Now entering..
HELLVIEW CITY LIMITS
I lived in Statesboro for several years. What I'm about to say sounds like bullshit or just some guy complaing about a crappy town. It's not and I'm not.
There is something evil dweilling in Statesboro. The entire time I lived there I never really planned on leaving. I wanted to, but I kept making excuses. "My family is here" "My friends are here" Yeh..bullshit. It was like some kind of fog was over my mind, keeping me from thinking clearly.
Everyone I ever knew there was a backstabber. Like I said..it's the town. It's like something out of fucking Stephen King. After a while I started calling it Hellview, joking that it was the doorway to Hell itself. Maybe I was onto something...

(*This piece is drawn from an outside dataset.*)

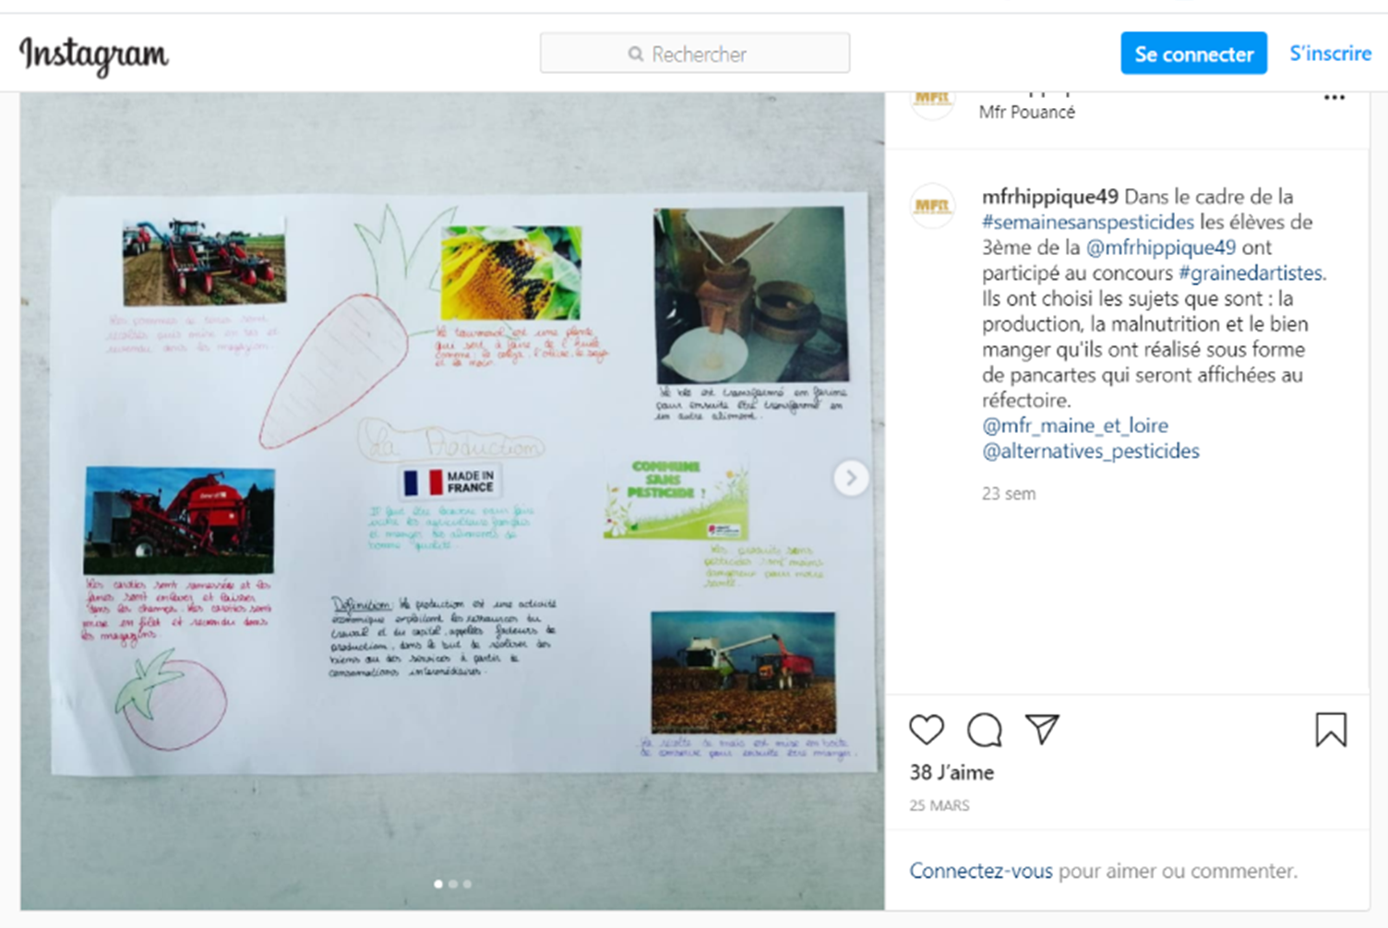Save post with the bookmark icon
This screenshot has width=1388, height=928.
coord(1331,729)
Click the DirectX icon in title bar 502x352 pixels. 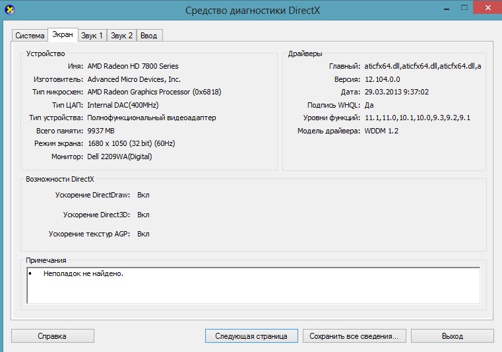click(9, 10)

I finally escaped a few months after I graduated, and that was only because I was forced to. I didn't have a place to stay and was forced to go live with my dad in Jesup. Here's what it's like for me living in Jesup and going back and forth to Statesboro. I live in Jesup. I HATE Statesboro. I never want to return. When I do go back within 10 miles of the city limits I get nervous, sometimes even a little sick to my stomach. As I cross into the city limits it's like I'm gonna throw up. I feel terrible. I feel like I'm dying. And then, miraculously I feel better. I start thinking "Statesboro ain't a bad town" and I start unconcously looking at apartments, wondering about jobs. I turn a six-hour trip into a two-day trip. I've almost gotten fired a few times because it was so hard to leave. And then, once I leave, get some distance, I suddenly feel a fog lifting off me and I think "What the FUCK was I thinking? That place sucks!"
In addition, events keep happening that draw me back. A friend is sick, someone misses me, whatever. It usually happens just as I start to forget the place. Sometimes I even feel it "calling" me back. Recently I decided to see a neurologist. I went to my doctor and she made a recomendation of a neurologist in, you guessed it, Statesboro. After only a few trips I called and asked to be transfered to Savannah. I've since vowed to never return. Since then, a friend randomly was forced to move there, just after inviting me to his wedding. Yeh..
It's not just me either. My friend (brother) Chris lived there for a while to and he refuses to go back. He's been called back several times for one reason or another, even living in a different state. He says he feels the same symptoms I mentioned earlier. A friend who drives me there occassionally, who didn't really believe me at first, started feeling the symptoms after just a few short trips there. She's never even lived there. A girl I used to work there described something similar, vowed to never go back, then suddenly her mother fell ill and she had to move back.
My advice. If you live in Statesboro, get out and never look back. If you don't live there..don't go.